TUPE service provision changes: how to spot an 'activity'


Author: Kevin McCavish

The Employment Appeal Tribunal (EAT) has considered whether or not TUPE applied when taxi booking services were in-sourced


The Transfer of Undertakings (Protection of Employment) Regulations 2006 (TUPE) applies where there is a 'service provision change' (SPC) as well as on a transfer of an undertaking.

In short, an SPC under TUPE may occur where there is an outsourcing, in-sourcing or change of contractor providing, services.

However, to decide whether or not TUPE applies or not in such cases, tribunals must first identify the 'activity' being carried out and those activities must be the same both before and after any alleged transfer.

In Metropolitan Resources Ltd v Churchill Dulwich Ltd [2009] IRLR 700, the EAT ruled that the activities need not be identical but must be 'fundamentally or essentially the same'.


The claimant worked for Johnson Controls Limited as a taxi administrator taking bookings for taxis from clients as well as performing other administrative tasks such as checking invoices. One of the clients was the UK Atomic Energy Authority (UKAEA) and it decided to in-source the service by using its own secretaries to book taxis directly with taxi firms rather than using Johnson Controls. The claimant argued that 80% of his time was taken up with UKAEA work.
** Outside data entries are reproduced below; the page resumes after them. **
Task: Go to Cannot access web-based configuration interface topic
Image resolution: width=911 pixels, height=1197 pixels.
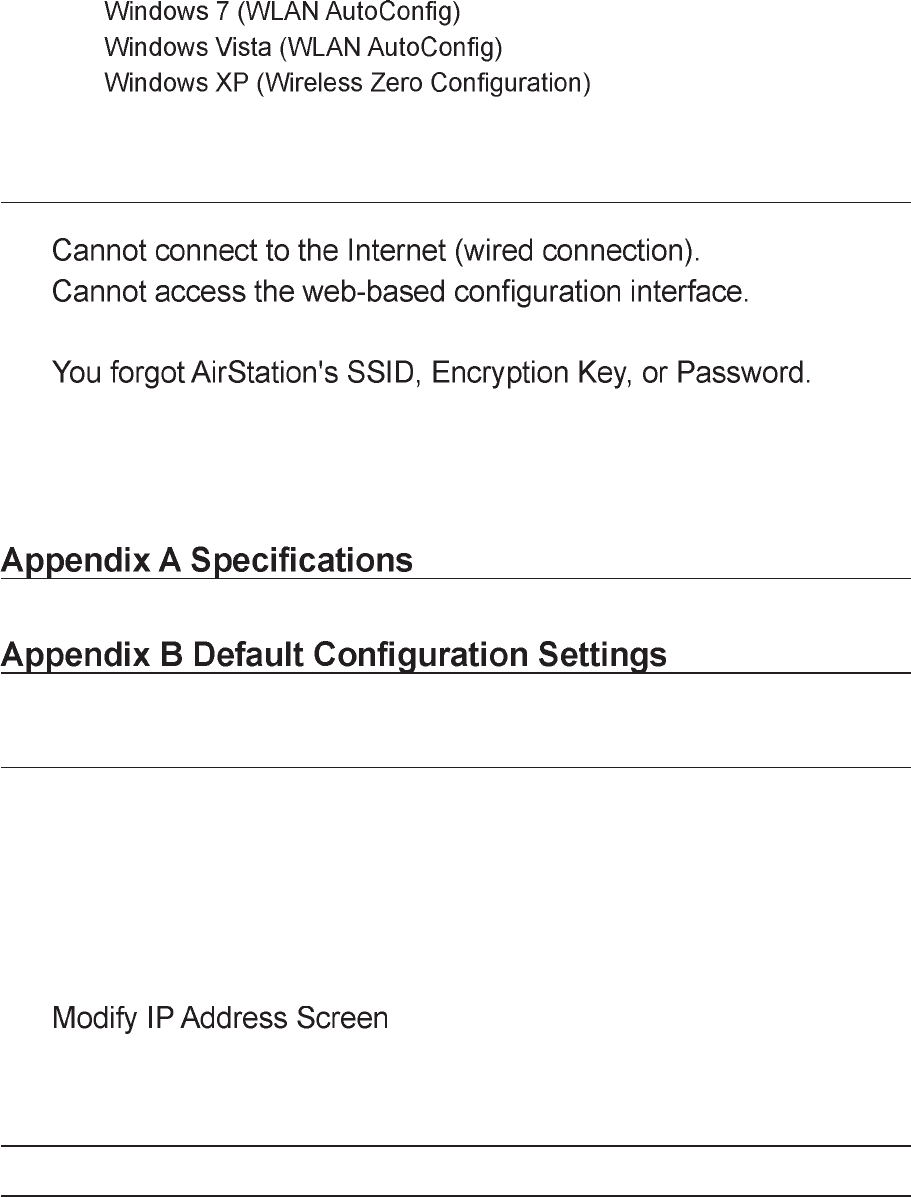Action: (x=400, y=292)
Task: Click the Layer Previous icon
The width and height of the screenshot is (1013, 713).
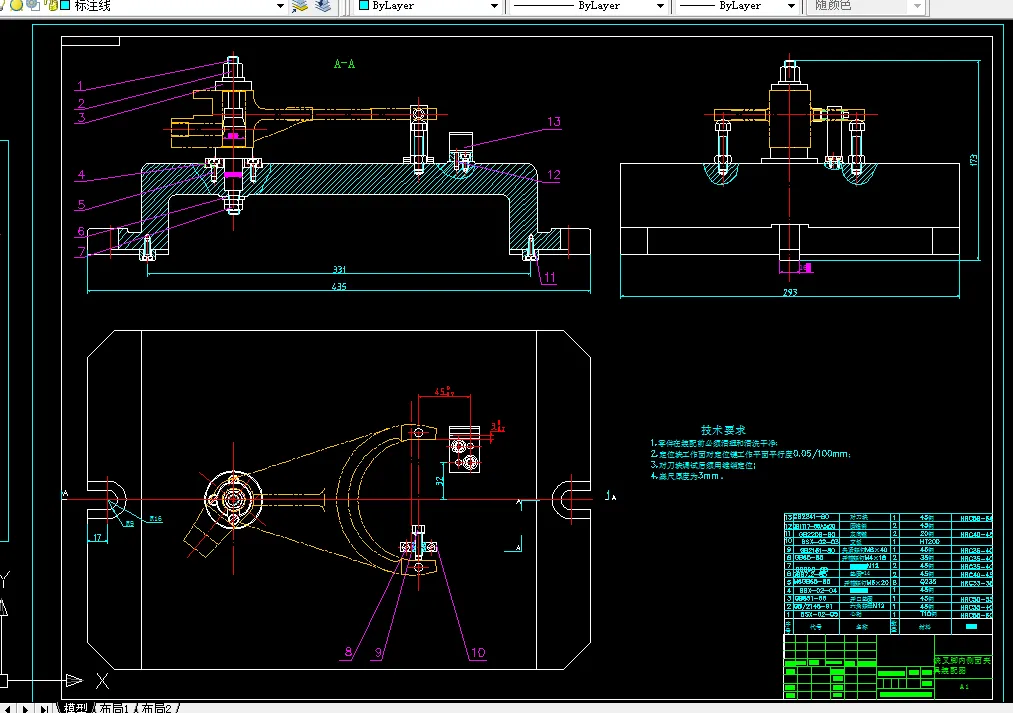Action: coord(322,6)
The claimant brought claims for unfair dismissal and a redundancy payment and the tribunal was asked to rule as a preliminary matter on whether the claimant's employment had transferred under TUPE to UKAEA.
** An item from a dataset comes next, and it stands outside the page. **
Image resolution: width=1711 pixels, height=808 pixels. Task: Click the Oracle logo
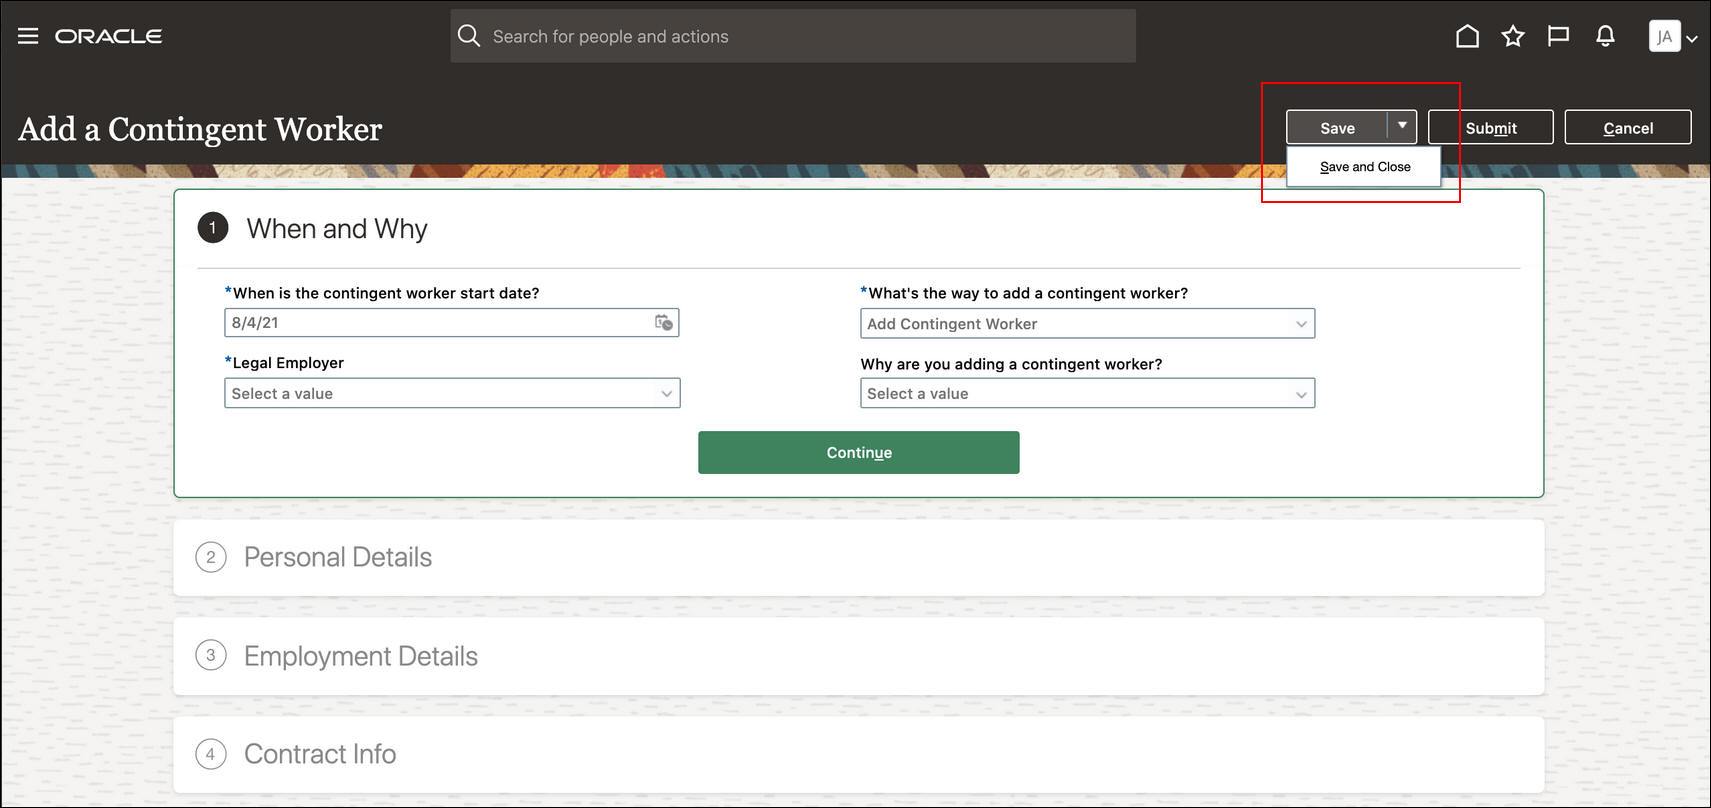click(108, 36)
The tribunal found that UKAEA was not performing essentially the same service as Johnson Controls which had carried out the taxi booking service in a centralised and co-ordinated way. This service no longer existed when UKAEA secretaries undertook the bookings on an ad hoc basis.

The EAT upheld this decision on appeal.

The tribunal had stressed that the service being provided by Johnson Controls was more than the sum total of the list of activities or tasks undertaken. The EAT considered that the tribunal had been entitled to reach its decision it had on this basis and that it was not just a question of whether the majority of tasks performed are the same both before and after the alleged transfer,

'.identifying what an activity is involves an holistic assessment by the Tribunal.'


In the current economic climate bringing services back in-house is becoming more common. This case is a good reminder that TUPE will not always apply in such situations. However, each case will turn on its own particular facts. By taking an holistic, impressionistic approach, as endorsed by the EAT in this case, tribunals are less likely to be swayed by the simple percentage of similar tasks performed before and after any putative transfer.